A study to investigate how multiple oral doses of AZD2389 affect the pharmacokinetics of midazolam, caffeine, and bupropion in healthy participants - CRIOLLO

Exclusion Criteria

• - History of any clinically important disease or disorder which, in the opinion of the investigator, may either put the participant at risk.
• - History or presence of gastrointestinal, hepatic, or renal disease or any other condition known to interfere with absorption, distribution, metabolism, or excretion of drugs.
• - Any clinically important illness, medical/surgical procedure, or trauma within 4 weeks of the first administration of study intervention.
• - Any clinically important abnormalities in clinical chemistry, coagulation, hematology, or urinalysis results.
• - Any positive result at the Screening Visit for serum hepatitis B surface antigen (HBsAg), hepatitis B core antibody (HBcAb), hepatitis C virus (HCV), or human immunodeficiency virus (HIV).
• - Abnormal vital signs, after 10 minutes supine rest, at the Screening Visit and/or admission to the Clinical Unit (Day -2).
• - Any clinically important abnormalities in rhythm, conduction, or morphology of the resting 12-lead safety ECG.
• - History of severe allergy/hypersensitivity or ongoing clinically important allergy/hypersensitivity.

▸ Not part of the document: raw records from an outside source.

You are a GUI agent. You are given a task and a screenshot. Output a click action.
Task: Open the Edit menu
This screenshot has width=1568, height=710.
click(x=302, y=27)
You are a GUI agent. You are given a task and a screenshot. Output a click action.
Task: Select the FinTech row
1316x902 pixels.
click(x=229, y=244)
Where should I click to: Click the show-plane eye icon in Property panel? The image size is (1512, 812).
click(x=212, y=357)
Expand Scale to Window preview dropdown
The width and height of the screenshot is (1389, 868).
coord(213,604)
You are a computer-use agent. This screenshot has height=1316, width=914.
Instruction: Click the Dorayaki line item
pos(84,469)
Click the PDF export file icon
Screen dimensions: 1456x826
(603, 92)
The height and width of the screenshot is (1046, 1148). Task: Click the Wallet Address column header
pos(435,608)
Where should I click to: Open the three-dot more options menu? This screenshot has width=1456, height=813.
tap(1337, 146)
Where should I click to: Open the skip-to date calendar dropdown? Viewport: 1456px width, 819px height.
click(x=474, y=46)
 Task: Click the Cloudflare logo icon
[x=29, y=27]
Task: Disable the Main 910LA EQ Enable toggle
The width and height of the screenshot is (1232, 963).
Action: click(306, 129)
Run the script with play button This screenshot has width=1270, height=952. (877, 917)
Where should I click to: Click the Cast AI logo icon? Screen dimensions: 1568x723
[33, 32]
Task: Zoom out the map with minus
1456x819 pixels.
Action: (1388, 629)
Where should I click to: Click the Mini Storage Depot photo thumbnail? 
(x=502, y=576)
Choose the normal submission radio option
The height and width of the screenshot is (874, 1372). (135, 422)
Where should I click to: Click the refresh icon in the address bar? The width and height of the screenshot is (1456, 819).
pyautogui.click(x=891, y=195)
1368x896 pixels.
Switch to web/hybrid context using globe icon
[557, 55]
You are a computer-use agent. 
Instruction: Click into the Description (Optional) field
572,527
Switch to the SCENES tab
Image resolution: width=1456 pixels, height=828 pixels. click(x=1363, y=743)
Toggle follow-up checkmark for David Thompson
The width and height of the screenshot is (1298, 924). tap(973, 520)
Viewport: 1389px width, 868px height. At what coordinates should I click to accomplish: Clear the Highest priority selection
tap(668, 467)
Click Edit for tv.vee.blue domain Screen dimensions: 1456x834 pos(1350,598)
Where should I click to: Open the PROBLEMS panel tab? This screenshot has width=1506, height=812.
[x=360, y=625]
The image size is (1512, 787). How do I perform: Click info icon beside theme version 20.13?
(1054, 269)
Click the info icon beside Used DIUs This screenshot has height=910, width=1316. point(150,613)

• - History of hypersensitivity to DPP4 inhibitors, as judged by the investigator, or history of hypersensitivity to drugs with a similar chemical structure or class to DPP4 inhibitors.
• - History of severe dermatological disorders, eg, bullous pemphigoid or Stevens-Johnson syndrome, as judged by the investigator.
• - Participants who have previously received AZD2389 within the last 12 months prior to the Screening Visit.
• - Known hypersensitivity or previous adverse events associated with midazolam, caffeine, or bupropion.